### WORK REQUIRED
Restate word for word the entries below, starting at the line with "MENTIONS LÉGALES (434, 926)" and ending at the line with "IOI 1993 (125, 592)". Keep both end lines and omit the pictures.

### RECORDS SUPPLIED
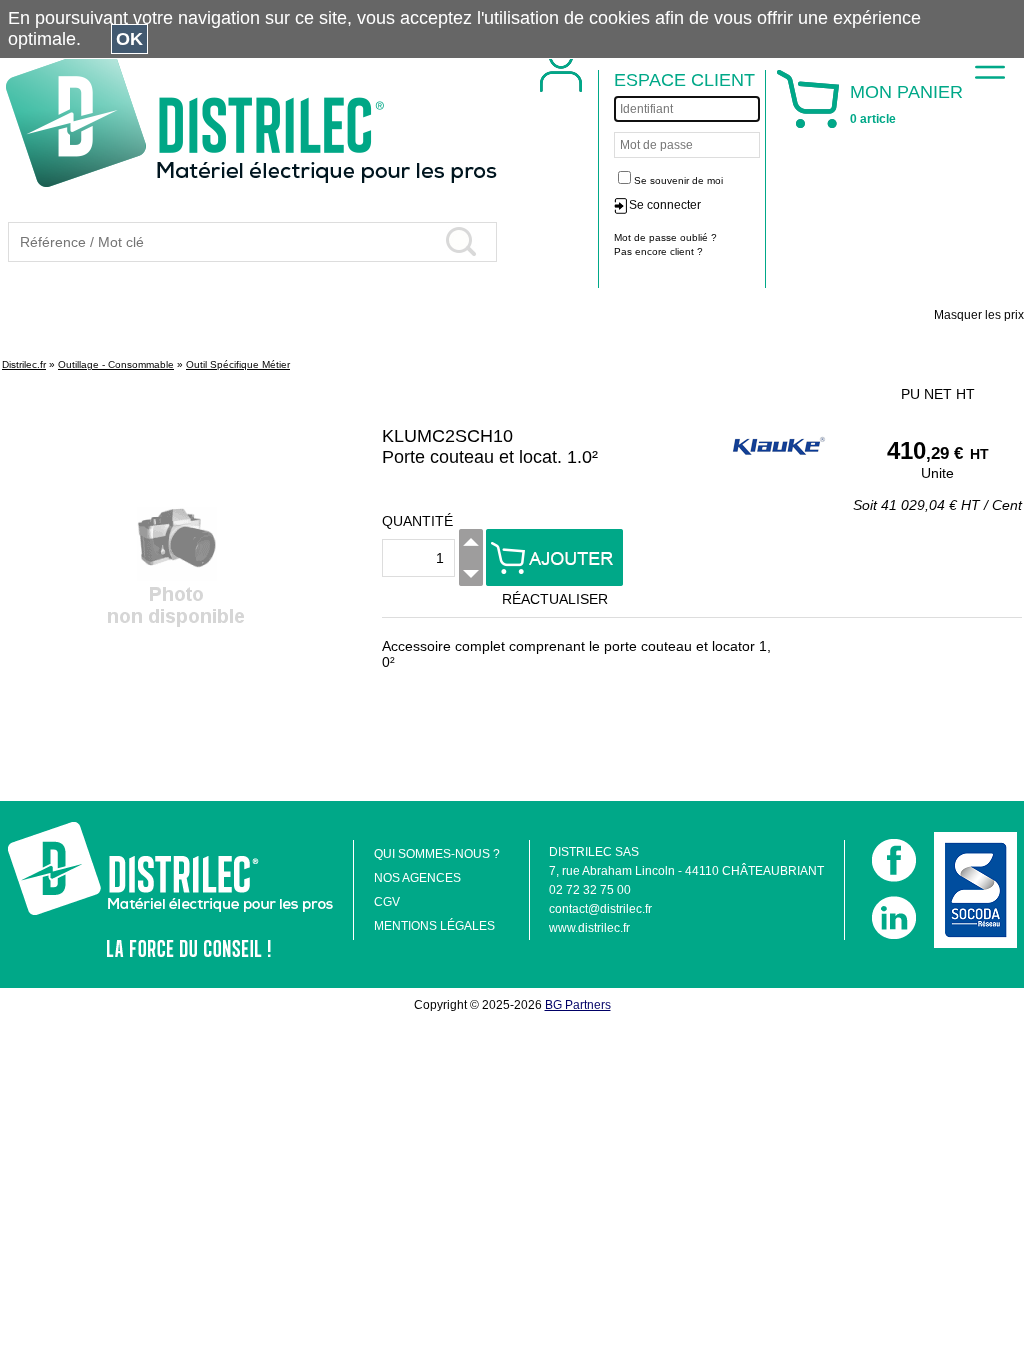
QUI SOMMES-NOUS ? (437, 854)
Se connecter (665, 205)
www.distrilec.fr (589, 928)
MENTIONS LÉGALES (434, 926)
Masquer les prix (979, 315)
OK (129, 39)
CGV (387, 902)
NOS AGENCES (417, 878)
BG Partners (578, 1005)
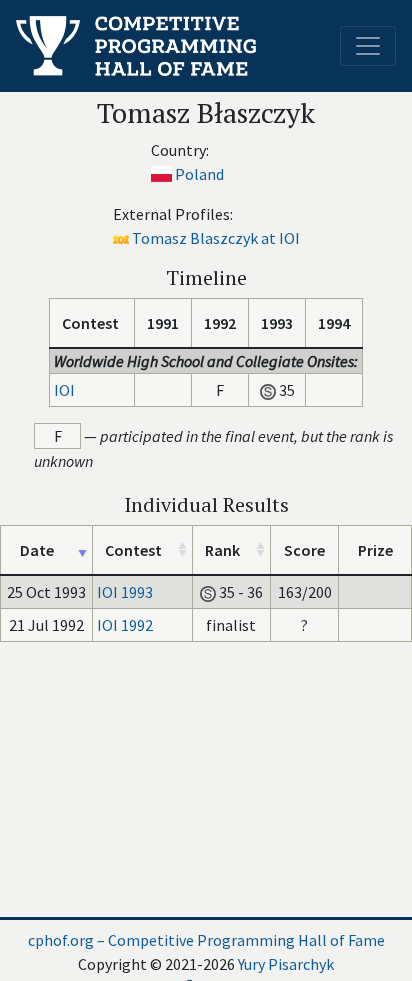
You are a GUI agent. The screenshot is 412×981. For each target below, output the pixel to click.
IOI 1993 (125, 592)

* * *

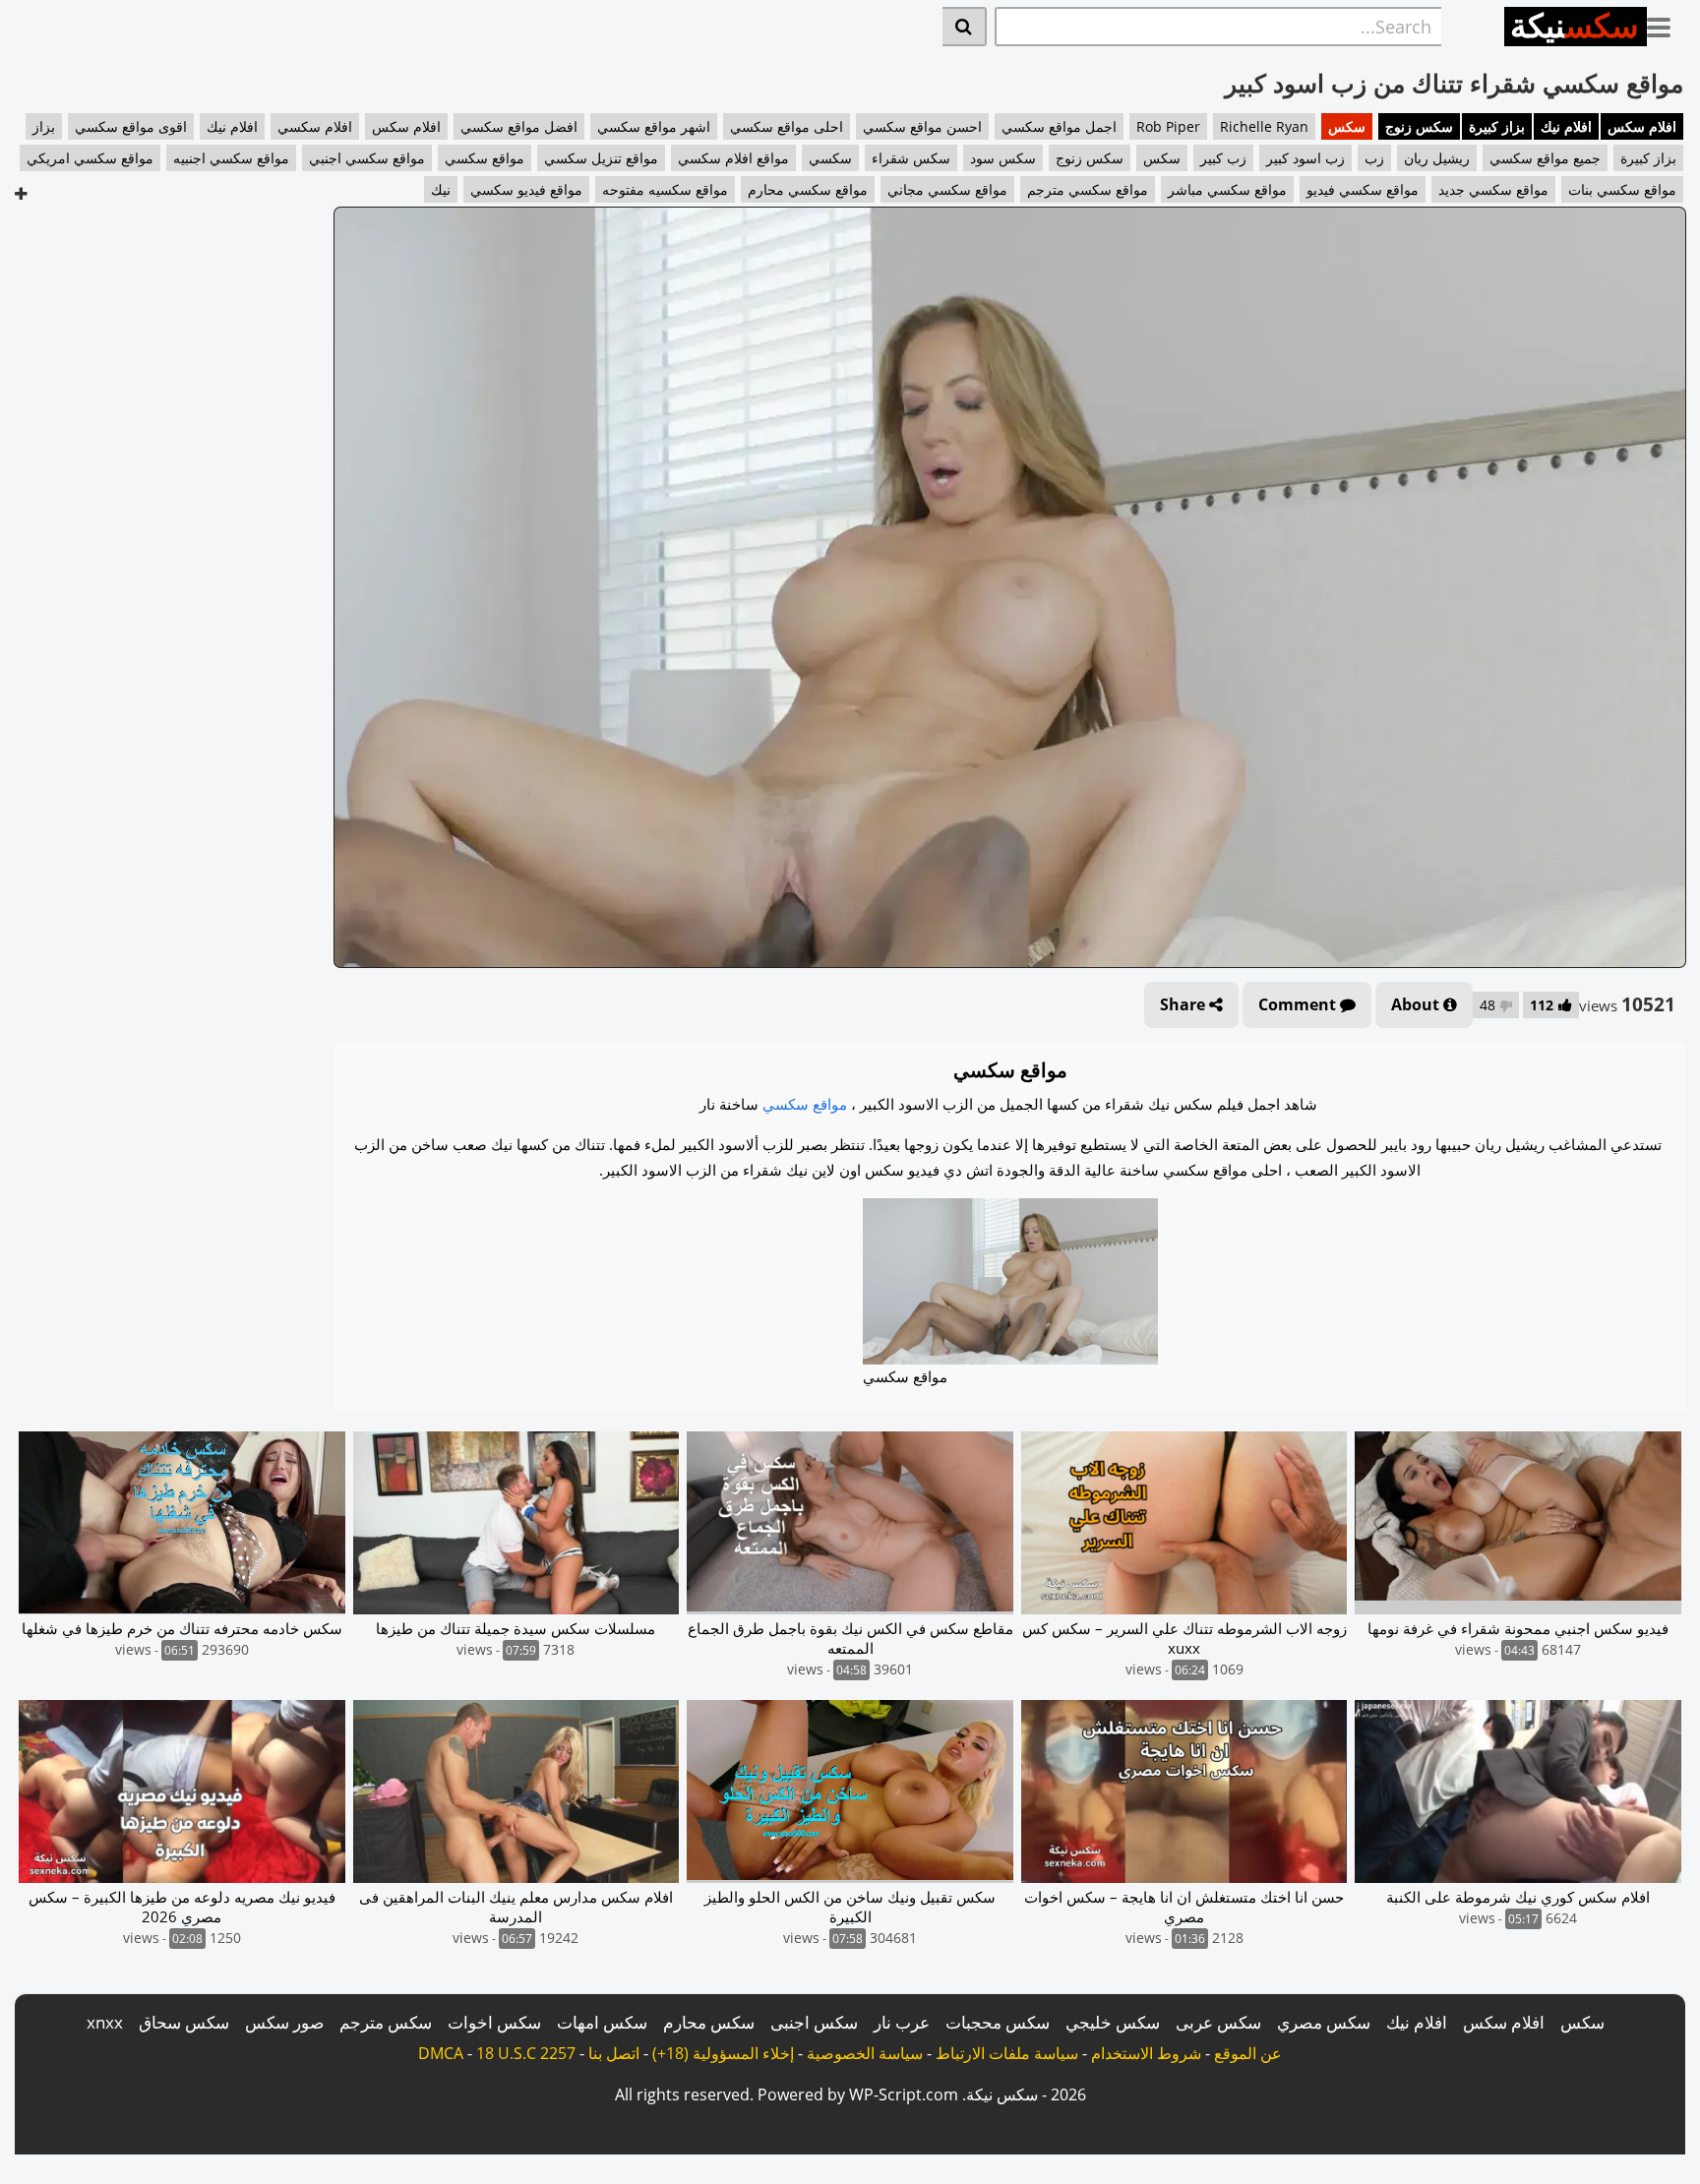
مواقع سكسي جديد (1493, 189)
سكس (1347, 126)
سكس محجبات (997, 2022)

### ANSWER BELOW
MENTIONS LÉGALES (434, 926)
Masquer les prix (979, 315)
OK (129, 39)
CGV (387, 902)
NOS AGENCES (417, 878)
BG Partners (578, 1005)
You are a GUI agent. The screenshot is 412×981. For each target below, output the pixel to click.
IOI 1993 (125, 592)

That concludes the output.